J’ai une histoire difficile à raconter. Une histoire sans méchant, sans coupable. Elle se déroule sur dix ans et elle contient plusieurs passages à une poussière de la mort. C’est une histoire de désespoirs trop creux et de joies étouffées. C’est mon histoire, et elle doit ressembler à celle de bien d’autres parents étudiants.
À 22 ans, en commençant à conjuguer école et nouvelle parentalité, j’ai dû accepter que le reste de la vie ne s’arrêterait pas. Il y a eu des mi-sessions en même temps que l’amygdalite de notre bébé de neuf mois. Il fallait tout de même que j’aille travailler, les yeux cernés. Puis, au sommet de ma montagne d’inquiétudes, le décès d’un parent proche est arrivé comme une massue trop lourde, un poids déraisonnable que mon corps ne pouvait pas encaisser. J’ai appris à la dure que la vie ne ferait pas pour moi l’économie des épreuves difficiles simplement parce que j’avais décidé d’être parent et d’étudier.
Malgré quelques brèves éclaircies durant lesquelles j’étais fier de moi, j’ai eu de grandes années de honte. Des sentiments d’imposture dans une vie fragmentée. Je me sentais à temps partiel à la maison, au travail, puis à l’école. C’était frustrant, parce qu’en réalité, j’étais à temps plein partout. Ça m’a fait vivre un peu hors de mon corps. Et puis, je l’ai regardé, ce corps. Je l’ai souvent jugé, je l’ai trouvé triste, assis au fond de la classe d’un cours complémentaire qui me plaisait moins que je l’aurais voulu. J’étais loin de ma famille, je manquais l’heure du dodo et l’histoire. J’étais absent pendant la crise du plus jeune au souper. Pendant que notre aîné perdait une dent, j’étais ailleurs et j’apprenais des affaires sur la diégèse et les prédicats.

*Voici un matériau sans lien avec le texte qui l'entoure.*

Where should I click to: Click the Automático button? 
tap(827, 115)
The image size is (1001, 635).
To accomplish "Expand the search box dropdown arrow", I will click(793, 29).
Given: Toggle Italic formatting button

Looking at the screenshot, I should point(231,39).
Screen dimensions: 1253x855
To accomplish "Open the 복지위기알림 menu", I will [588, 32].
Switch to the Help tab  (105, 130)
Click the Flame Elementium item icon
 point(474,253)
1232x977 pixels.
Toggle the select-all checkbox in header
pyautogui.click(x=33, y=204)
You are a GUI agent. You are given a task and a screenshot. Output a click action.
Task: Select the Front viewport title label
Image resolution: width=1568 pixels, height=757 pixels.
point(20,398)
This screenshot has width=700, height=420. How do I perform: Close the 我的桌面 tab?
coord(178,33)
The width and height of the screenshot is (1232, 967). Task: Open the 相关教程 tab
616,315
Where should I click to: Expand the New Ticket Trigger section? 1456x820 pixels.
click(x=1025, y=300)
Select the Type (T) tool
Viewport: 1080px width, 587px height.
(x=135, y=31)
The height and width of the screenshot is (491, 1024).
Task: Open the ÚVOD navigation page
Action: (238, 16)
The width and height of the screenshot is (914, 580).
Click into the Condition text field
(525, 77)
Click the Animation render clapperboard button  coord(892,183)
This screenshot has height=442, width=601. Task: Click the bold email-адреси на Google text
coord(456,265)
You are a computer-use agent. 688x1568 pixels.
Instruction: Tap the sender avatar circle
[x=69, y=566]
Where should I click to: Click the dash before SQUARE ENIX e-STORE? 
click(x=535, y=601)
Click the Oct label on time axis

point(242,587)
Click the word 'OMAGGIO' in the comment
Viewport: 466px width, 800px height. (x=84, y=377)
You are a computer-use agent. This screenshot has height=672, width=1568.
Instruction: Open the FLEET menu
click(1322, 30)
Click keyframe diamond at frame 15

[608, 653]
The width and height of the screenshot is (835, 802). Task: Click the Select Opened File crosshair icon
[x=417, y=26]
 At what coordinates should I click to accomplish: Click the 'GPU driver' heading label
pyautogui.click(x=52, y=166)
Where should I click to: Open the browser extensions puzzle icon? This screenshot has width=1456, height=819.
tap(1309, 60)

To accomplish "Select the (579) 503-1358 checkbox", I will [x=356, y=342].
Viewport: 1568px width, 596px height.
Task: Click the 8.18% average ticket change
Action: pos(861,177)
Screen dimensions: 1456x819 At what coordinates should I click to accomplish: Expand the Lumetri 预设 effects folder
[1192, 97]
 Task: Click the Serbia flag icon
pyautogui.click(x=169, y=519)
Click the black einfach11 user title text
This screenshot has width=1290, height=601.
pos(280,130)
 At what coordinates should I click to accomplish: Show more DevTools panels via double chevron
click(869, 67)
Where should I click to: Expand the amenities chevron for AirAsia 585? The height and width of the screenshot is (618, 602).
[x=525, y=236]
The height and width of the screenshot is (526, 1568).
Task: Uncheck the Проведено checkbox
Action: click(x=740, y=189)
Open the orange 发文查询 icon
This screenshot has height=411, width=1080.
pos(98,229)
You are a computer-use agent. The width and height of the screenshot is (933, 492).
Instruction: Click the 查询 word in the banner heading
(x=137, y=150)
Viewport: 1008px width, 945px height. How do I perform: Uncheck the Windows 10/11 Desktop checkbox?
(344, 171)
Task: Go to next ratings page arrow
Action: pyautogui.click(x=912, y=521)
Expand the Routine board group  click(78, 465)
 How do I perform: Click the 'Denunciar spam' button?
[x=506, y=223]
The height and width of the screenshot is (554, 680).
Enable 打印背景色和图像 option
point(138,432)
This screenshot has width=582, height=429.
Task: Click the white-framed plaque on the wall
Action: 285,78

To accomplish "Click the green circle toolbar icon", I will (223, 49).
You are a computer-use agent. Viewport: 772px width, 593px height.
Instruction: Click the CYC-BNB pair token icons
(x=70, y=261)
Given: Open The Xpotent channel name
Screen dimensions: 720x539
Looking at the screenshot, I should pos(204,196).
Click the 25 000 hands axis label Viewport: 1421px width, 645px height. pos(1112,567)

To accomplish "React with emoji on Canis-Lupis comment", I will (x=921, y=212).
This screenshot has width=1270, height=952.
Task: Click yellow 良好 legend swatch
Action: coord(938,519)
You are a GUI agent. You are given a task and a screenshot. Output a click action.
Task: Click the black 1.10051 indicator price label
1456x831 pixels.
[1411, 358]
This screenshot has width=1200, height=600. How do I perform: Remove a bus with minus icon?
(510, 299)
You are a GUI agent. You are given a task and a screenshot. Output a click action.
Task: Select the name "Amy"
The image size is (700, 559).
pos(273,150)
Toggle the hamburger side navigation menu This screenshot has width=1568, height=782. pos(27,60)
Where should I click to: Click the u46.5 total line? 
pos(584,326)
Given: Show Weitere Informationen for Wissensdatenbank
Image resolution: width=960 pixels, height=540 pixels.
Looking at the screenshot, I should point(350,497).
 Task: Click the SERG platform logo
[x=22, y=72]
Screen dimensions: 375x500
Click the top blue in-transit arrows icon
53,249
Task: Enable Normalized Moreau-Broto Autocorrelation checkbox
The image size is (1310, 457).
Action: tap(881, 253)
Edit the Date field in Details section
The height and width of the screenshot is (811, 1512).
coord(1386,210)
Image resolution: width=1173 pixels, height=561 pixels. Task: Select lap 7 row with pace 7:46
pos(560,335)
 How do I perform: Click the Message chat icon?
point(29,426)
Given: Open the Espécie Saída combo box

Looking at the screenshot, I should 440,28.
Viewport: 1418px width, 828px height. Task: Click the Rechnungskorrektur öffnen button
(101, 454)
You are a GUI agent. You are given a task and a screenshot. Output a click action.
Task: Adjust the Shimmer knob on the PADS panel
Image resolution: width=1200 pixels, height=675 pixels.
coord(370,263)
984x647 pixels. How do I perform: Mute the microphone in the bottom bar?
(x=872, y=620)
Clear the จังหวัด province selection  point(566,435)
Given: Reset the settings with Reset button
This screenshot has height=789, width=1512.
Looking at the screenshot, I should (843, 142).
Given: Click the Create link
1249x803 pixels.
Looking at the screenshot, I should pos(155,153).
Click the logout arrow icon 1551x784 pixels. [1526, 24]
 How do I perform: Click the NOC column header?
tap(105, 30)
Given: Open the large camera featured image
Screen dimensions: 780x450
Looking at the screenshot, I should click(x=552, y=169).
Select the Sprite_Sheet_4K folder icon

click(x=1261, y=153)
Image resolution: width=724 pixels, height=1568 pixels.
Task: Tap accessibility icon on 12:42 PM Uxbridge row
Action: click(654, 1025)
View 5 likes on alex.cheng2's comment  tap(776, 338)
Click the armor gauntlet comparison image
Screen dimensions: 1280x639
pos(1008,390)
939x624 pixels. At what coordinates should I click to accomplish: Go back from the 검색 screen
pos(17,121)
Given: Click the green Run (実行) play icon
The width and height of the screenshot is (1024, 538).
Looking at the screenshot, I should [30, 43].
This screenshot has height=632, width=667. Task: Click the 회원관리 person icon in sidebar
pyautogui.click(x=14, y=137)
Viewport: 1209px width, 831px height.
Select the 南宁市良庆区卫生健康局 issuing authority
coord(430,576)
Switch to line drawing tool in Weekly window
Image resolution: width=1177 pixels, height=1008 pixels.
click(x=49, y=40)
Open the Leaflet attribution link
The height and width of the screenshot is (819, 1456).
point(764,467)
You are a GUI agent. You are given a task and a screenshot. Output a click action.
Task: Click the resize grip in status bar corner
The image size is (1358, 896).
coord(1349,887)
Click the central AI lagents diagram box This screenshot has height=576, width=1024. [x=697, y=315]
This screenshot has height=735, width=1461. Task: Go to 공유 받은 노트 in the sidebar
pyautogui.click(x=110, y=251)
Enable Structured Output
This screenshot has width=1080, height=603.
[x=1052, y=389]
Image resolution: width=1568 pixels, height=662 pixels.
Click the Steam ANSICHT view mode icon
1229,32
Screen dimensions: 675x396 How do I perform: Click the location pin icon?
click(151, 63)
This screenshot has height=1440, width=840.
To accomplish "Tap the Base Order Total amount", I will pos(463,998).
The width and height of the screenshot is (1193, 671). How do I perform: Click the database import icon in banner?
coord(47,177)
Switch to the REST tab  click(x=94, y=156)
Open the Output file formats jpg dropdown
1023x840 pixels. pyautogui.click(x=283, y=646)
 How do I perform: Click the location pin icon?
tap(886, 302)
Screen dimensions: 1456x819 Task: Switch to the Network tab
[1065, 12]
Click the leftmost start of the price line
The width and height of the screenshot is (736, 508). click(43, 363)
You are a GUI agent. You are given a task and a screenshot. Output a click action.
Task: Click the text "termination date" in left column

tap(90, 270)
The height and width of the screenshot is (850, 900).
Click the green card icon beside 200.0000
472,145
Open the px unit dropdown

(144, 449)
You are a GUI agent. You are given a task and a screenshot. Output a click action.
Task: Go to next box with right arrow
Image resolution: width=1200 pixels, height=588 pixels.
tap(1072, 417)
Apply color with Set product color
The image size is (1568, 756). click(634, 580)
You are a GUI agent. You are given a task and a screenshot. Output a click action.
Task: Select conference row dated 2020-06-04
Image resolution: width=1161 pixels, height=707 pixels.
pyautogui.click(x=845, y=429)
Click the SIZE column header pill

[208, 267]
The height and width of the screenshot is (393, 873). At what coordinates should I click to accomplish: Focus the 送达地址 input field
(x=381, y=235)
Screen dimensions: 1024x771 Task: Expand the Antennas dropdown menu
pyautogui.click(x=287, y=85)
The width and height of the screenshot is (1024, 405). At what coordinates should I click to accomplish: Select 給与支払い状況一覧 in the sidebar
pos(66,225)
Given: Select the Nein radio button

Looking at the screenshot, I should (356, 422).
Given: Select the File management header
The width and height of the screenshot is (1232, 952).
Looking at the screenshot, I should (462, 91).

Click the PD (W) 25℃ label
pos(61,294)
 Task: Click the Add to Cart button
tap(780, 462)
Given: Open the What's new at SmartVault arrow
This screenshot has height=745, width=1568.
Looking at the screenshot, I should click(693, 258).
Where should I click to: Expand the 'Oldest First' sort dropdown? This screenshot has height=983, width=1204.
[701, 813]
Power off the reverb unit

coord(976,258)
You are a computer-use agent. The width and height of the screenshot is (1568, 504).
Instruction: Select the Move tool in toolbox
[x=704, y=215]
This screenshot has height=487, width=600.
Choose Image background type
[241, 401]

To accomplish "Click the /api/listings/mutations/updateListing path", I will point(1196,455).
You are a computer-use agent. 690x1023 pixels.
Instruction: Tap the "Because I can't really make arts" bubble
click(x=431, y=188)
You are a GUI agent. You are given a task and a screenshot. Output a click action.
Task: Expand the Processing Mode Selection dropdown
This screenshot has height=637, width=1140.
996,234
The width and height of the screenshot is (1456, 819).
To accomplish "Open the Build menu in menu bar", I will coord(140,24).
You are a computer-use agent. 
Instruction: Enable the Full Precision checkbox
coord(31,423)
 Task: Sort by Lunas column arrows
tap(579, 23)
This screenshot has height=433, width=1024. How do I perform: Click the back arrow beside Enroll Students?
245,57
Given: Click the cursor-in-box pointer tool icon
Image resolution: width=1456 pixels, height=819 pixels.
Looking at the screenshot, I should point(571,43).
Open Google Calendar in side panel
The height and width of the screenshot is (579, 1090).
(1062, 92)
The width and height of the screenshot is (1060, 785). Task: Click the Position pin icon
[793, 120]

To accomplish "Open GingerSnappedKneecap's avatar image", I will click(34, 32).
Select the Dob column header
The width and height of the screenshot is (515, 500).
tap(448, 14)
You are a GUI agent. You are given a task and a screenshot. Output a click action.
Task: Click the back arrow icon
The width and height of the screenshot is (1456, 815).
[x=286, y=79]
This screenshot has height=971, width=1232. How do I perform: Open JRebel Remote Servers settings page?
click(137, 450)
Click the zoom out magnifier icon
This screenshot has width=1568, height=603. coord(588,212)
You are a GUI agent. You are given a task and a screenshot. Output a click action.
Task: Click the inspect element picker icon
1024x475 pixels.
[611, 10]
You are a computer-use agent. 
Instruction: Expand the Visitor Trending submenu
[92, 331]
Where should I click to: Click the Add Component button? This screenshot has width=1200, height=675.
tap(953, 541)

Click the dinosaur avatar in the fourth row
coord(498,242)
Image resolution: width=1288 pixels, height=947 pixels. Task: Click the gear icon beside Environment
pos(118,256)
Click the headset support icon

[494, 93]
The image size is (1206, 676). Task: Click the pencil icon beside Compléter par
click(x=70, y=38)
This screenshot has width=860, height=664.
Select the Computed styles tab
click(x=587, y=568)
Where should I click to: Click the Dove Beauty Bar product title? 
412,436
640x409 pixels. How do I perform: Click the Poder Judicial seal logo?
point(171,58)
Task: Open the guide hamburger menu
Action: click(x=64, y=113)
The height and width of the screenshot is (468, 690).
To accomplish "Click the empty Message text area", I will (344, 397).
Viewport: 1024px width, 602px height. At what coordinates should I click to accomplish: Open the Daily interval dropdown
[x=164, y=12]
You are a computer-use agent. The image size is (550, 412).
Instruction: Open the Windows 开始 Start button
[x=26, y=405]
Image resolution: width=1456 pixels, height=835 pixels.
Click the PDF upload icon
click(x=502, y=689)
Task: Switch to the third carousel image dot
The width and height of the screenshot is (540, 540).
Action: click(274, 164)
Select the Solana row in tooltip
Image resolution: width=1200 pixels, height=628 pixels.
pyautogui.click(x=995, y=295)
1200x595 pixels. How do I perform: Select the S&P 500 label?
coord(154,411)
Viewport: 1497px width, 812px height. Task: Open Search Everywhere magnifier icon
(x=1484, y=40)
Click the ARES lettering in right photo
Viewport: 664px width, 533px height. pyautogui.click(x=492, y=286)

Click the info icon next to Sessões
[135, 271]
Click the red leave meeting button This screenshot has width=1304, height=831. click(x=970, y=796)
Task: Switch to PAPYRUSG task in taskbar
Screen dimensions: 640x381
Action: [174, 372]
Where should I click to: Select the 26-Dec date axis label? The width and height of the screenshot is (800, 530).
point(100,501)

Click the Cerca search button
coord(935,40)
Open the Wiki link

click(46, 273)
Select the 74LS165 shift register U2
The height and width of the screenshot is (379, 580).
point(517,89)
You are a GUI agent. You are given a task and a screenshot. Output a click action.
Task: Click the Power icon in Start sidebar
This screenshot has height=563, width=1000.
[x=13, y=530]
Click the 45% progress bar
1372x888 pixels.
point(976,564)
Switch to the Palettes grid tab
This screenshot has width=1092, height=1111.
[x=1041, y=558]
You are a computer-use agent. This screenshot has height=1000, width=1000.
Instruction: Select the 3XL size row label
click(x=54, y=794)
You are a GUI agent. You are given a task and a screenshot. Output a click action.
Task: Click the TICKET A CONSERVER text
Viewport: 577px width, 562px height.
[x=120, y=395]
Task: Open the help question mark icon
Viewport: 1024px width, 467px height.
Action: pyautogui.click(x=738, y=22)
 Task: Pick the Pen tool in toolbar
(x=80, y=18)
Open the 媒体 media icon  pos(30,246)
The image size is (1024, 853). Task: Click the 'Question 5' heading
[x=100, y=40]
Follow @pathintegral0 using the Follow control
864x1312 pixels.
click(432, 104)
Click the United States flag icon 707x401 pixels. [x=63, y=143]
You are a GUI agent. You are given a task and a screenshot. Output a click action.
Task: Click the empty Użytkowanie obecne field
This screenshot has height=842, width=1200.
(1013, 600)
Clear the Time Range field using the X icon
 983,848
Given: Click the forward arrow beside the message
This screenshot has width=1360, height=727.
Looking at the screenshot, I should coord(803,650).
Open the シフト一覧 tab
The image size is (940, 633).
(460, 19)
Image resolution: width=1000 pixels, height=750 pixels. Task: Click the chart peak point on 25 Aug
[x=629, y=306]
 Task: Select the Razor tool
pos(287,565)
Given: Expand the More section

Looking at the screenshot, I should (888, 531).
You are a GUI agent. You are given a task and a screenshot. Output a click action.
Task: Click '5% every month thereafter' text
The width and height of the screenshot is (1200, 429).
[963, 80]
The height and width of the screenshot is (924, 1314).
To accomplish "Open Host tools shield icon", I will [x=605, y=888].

J’ai tout fait pour ne pas prendre de cours où il y aurait des travaux d’équipe. Parce que je réfléchissais déjà aux rencontres qui allaient être compliquées à organiser avec les autres élèves. Ça allait aussi m’enlever du temps de famille ou de travail, ajoutant des embûches à la conciliation que je n’arrivais pas encore à atteindre tout à fait. Je savais quoi dire aux profs : « C’est pour moi, mais aussi pour les autres, parce que je ne serai jamais disponible! Est-il possible de faire une exception et de me laisser vous remettre un travail en solo? ».
Vivre la parentalité à l’école, c’était souvent de la tristesse. C’était revenir après les cours, à vélo ou en métro, en m’engouffrant dans la nuit la plus silencieuse. J’avais envie de pleurer même quand je n’étais pas triste. Je me sentais seul, tout le temps. J’étais déçu parce que mes apprentissages n’avaient aucune place ailleurs, dans les jasettes avec ma blonde ou au travail avec mes collègues. L’école était partout comme un rêve flou, comme un faux souvenir qui ne se partage pas.
Une étudiante plus jeune, alors que j’étais à mi-parcours, m’a appelé tout à coup « monsieur » dans un cours de création littéraire. Ça m’a fait prendre conscience qu’il me manquait encore le tiers des crédits pour finir mon bac, alors que j’y séjournais depuis quatre ans. J’ai eu le vertige parce que j’étais devenu « monsieur » à seulement 26 ans. C’était pourtant vrai que je connaissais mieux les secrétaires du département que les autres étudiant.e.s. Je les connaissais autant pour leur gentillesse que pour la honte que je ressentais quand j’avais des demandes d’accommodement. Je me suis habitué à leurs regards pleins d’empathie, mais ils me hantaient comme des regards de pitié.
J’ai entendu souvent que c’était admirable, parce que je survivais à l’école en étant un papa. J’ai répondu tout le temps que mes enfants rendaient tout ça possible. J’expliquais qu’ils m’aidaient à rythmer ma vie, à me lever le matin. Ils ont souvent été les seules forces qui m’empêchaient de tout abandonner. Même vidé de toute ma joie, leur présence me permettait d’avoir au moins le courage de continuer avec une certaine mécanique.
C’est moi. Un parent étudiant depuis dix ans. J’ai le coeur rafistolé et la peau endurcie. Les autres parents et moi, on se lance un clin d’oeil au travers de la classe.
Mais on n’ira pas prendre de verre pour mieux se connaître. On n’a pas le temps.